🇧🇪 Saint-Gilles · BE · 31 Mar 2026
Vague de cambriolages à Saint-Gilles : la colère et l'inquiétude grandissent dans le quartier Bréart
La tension monte d'un cran dans le quartier Bréart à Saint-Gilles. Depuis la fin de l'année 2025, une série d'effractions et de cambriolages à répétition perturbe gravement la tranquillité des riverains. Face à cette situation jugée insoutenable, les habitants ont décidé de se mobiliser en lançant une pétition adressée aux autorités communales, réclamant des mesures urgentes et concrètes pour enrayer ce fléau.
Une insécurité qui s'invite au quotidien
Le mécontentement ne cesse de croître parmi les habitants du quartier situé à proximité immédiate de la maison communale de Saint-Gilles. Les vols et tentatives d'intrusion ne se limitent plus aux commerces locaux, mais touchent désormais de plein fouet les habitations privées. De nombreuses caves et parties communes d'immeubles ont été visitées par les malfaiteurs, notamment dans la rue Antoine Bréart, l'avenue des Villas, la rue Adolphe Demeur and la rue de Savoie.
L'inquiétude a laissé place à la peur lorsqu'une habitante de l'avenue des Villas a été grièvement blessée après avoir surpris des cambrioleurs qui s'introduisaient dans sa cave. De plus, des techniques de repérage de plus en plus audacieuses sont signalées : des individus se faisant passer pour des techniciens d'un opérateur de télécommunications démarchent les habitations, particulièrement rue de Savoie, peu avant que des cambriolages n'y soient perpétrés.
Une pétition citoyenne pour briser l'immobilisme
Face à ce que les signataires décrivent comme une dégradation constante de leur cadre de vie, une pétition a été envoyée à la commune. Les riverains exigent l'organisation rapide d'une réunion de concertation avec les autorités compétentes et l'élaboration d'un plan d'action assorti d'un calendrier précis. Outre la sécurisation des habitations, les pétitionnaires pointent du doigt le manque d'éclairage et de patrouilles dans le parc de Forest voisin, ainsi que des nuisances récurrentes liées à l'état de propreté et à la présence de personnes en errance ou sous l'influence de stupéfiants.

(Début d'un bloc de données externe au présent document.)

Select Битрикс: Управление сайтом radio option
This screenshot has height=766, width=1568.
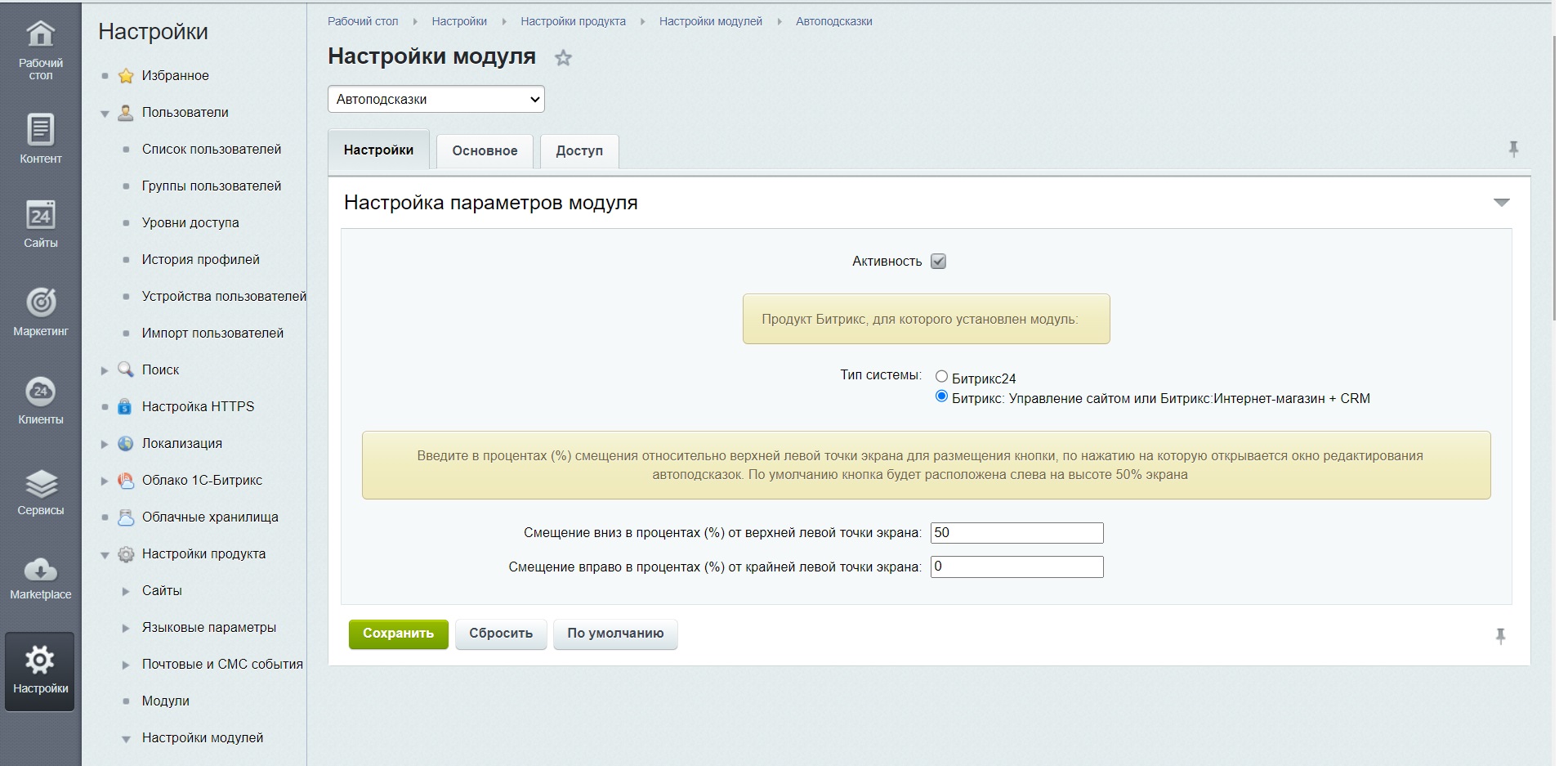(941, 396)
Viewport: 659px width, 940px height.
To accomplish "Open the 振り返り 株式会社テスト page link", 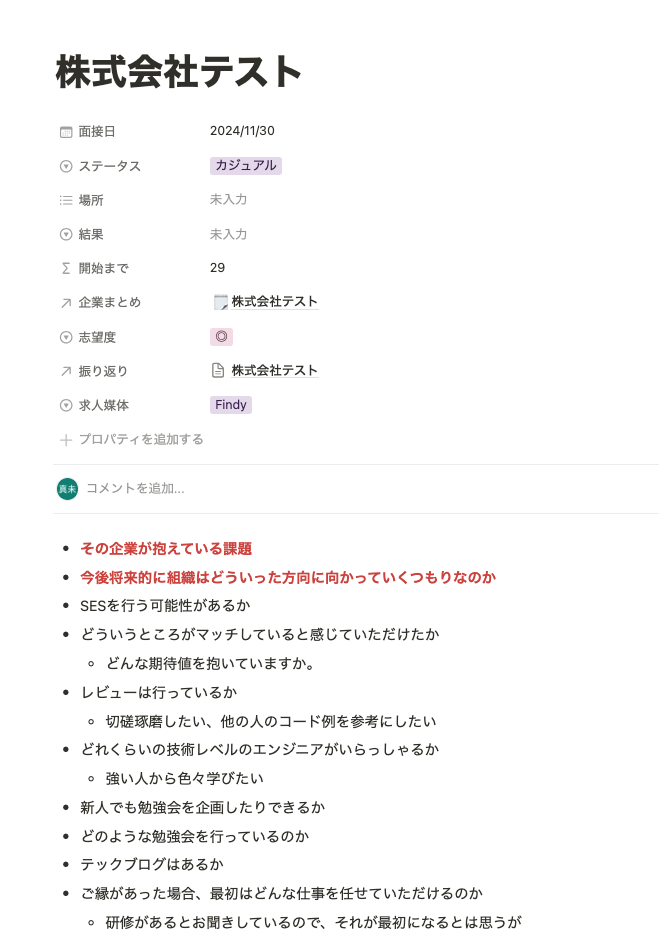I will point(274,370).
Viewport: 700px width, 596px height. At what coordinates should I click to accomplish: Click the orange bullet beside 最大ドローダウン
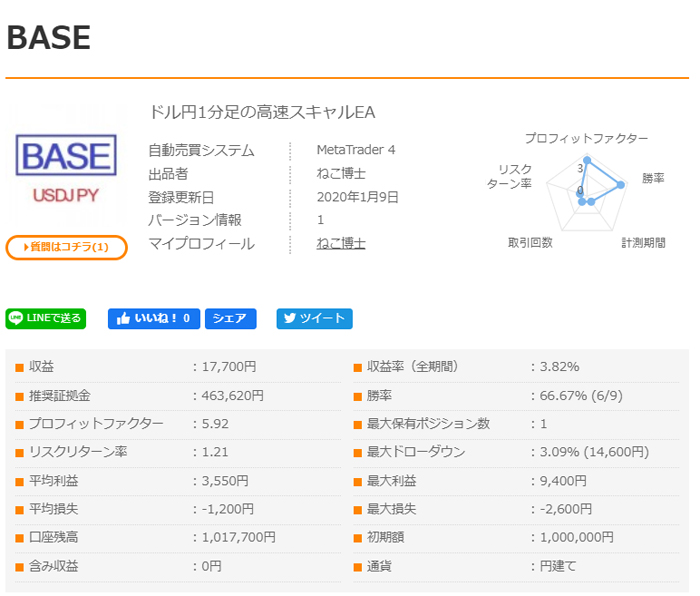(357, 452)
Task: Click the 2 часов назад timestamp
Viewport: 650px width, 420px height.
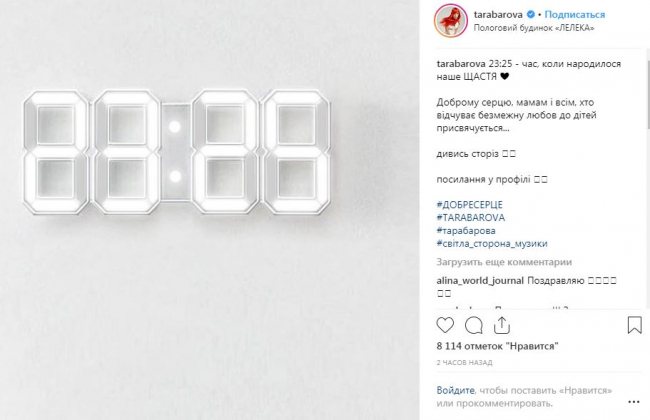Action: [465, 361]
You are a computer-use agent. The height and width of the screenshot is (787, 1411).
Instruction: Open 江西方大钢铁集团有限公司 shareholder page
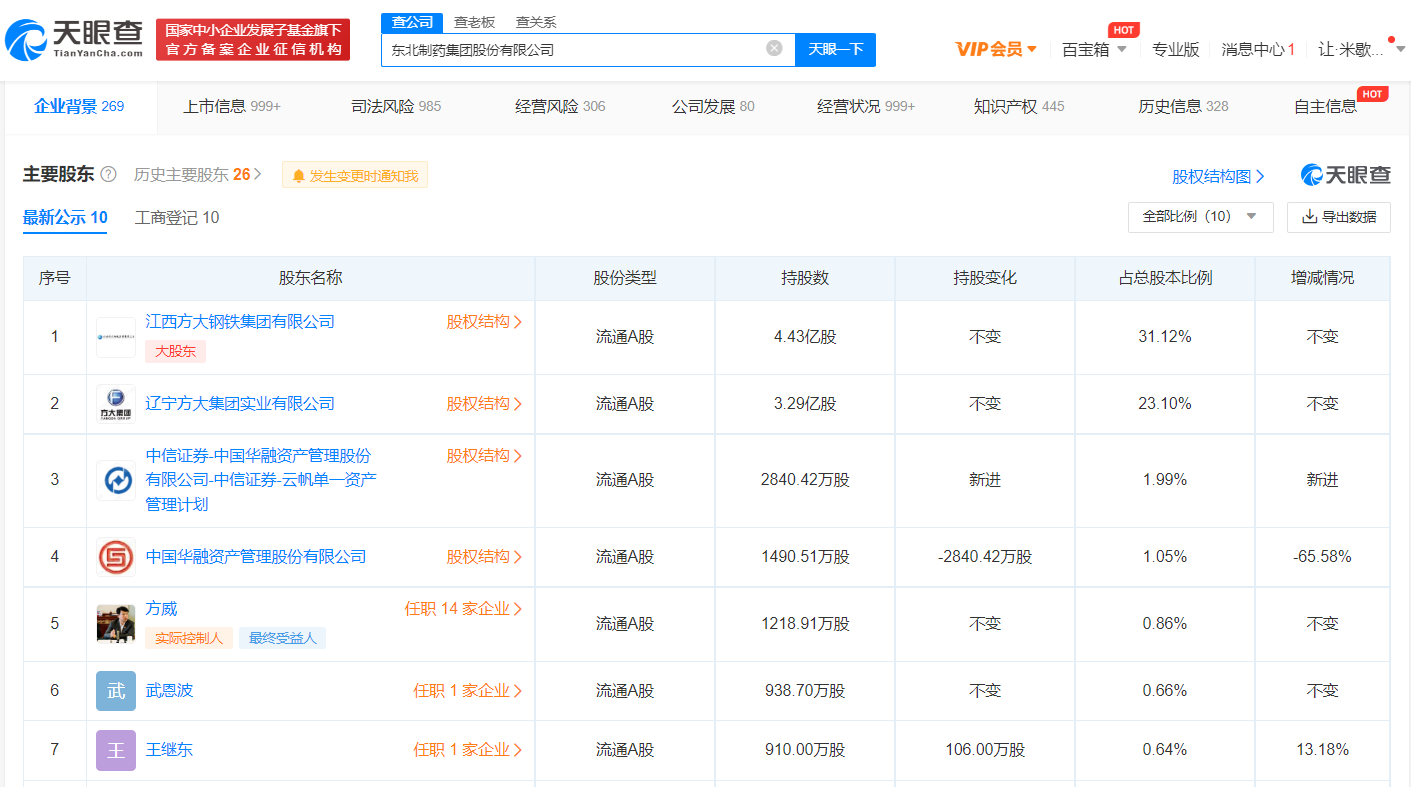point(240,321)
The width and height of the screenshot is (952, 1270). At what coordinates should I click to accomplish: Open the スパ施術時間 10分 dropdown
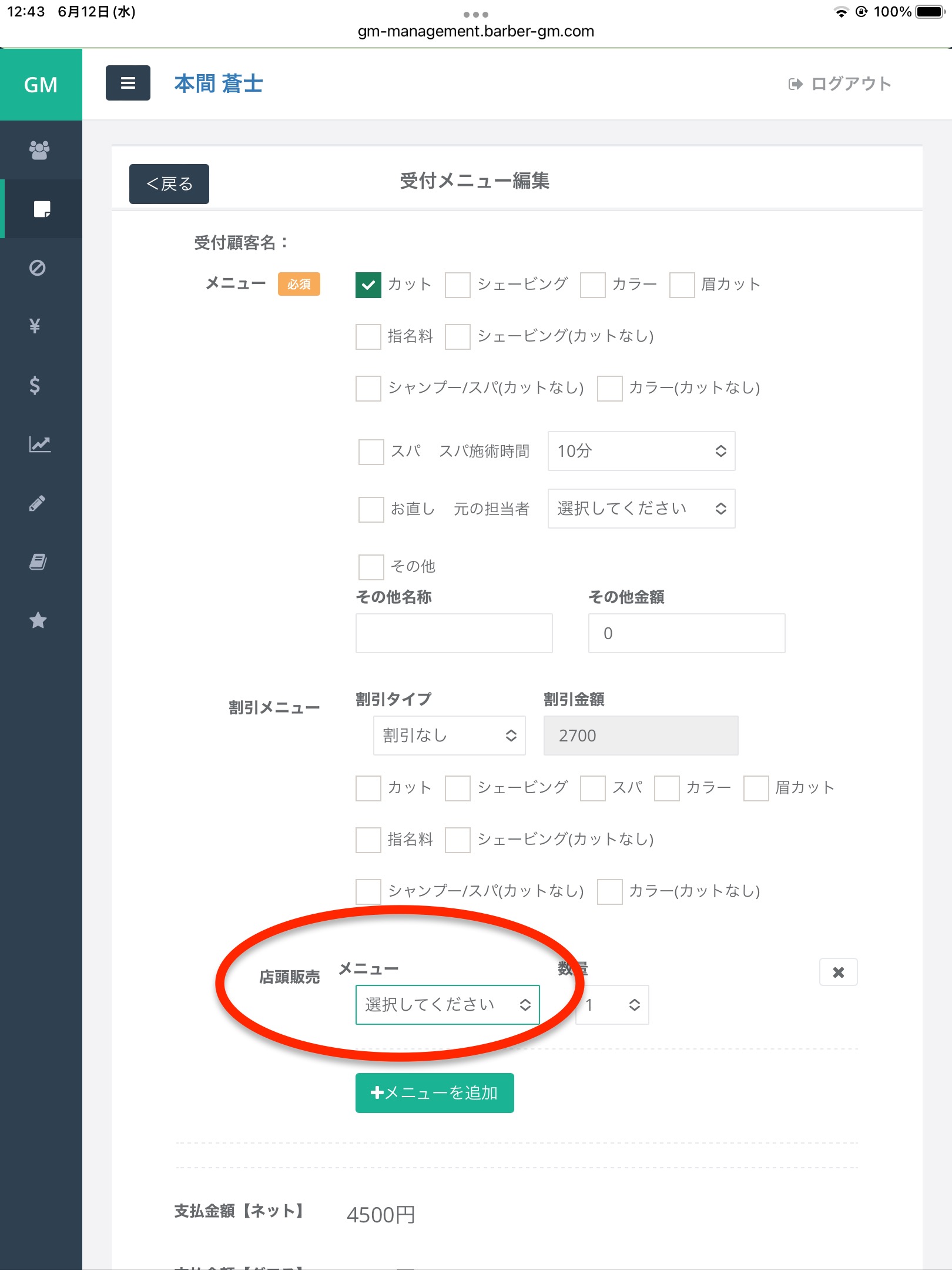[x=641, y=451]
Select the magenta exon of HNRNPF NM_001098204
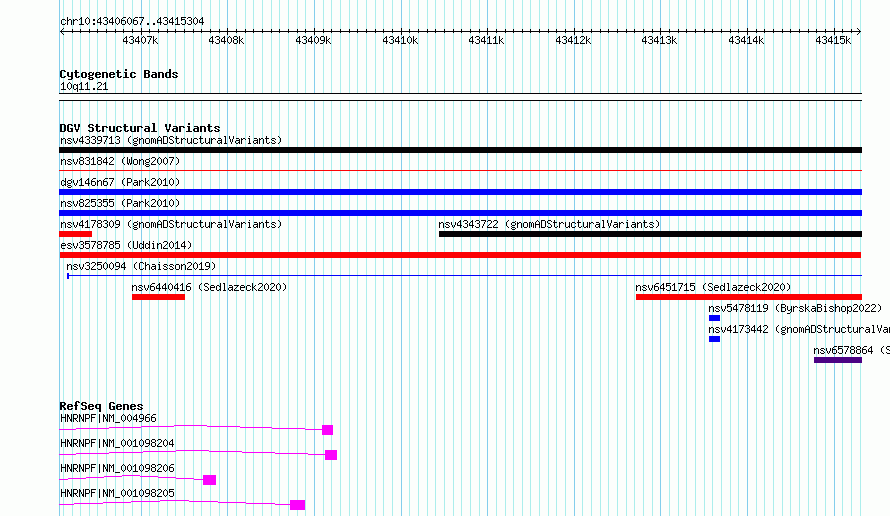This screenshot has height=516, width=890. coord(331,455)
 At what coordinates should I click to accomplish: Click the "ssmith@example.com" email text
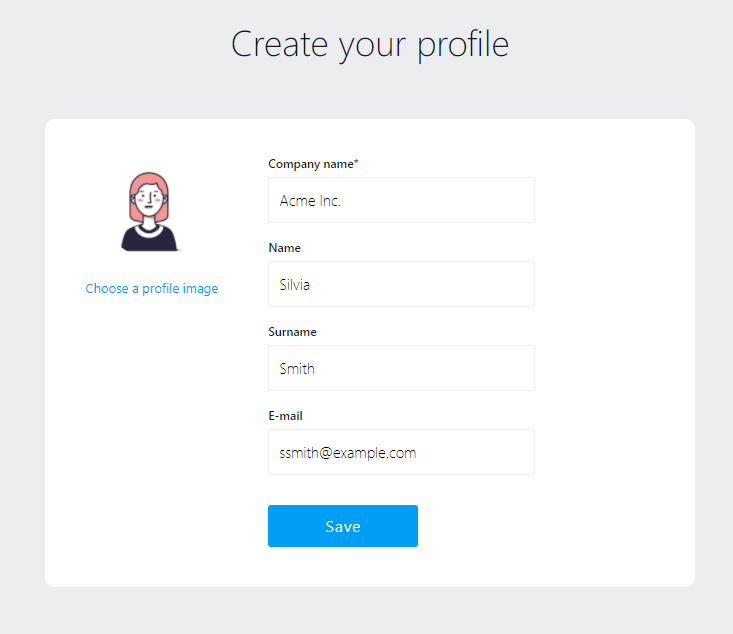pyautogui.click(x=348, y=453)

La réponse des autorités communales
Interpellé sur ces faits, le bourgmestre de Saint-Gilles, Jean Spinette, a indiqué avoir relayé les inquiétudes des citoyens auprès de la zone de police Midi. Bien que les statistiques officielles de la zone n'indiquent pas de hausse globale, le bourgmestre reconnaît la présence d'individus opérant activement dans cette zone spécifique.
La commune rappelle qu'elle dispose de conseillers en techno-prévention pour aider les habitants à sécuriser leurs logements. De plus, des primes à la sécurisation (pouvant atteindre 250 € pour les particuliers et 400 € pour les professionnels) sont disponibles pour financer l'installation de dispositifs de sécurité tels que des alarmes ou des serrures renforcées.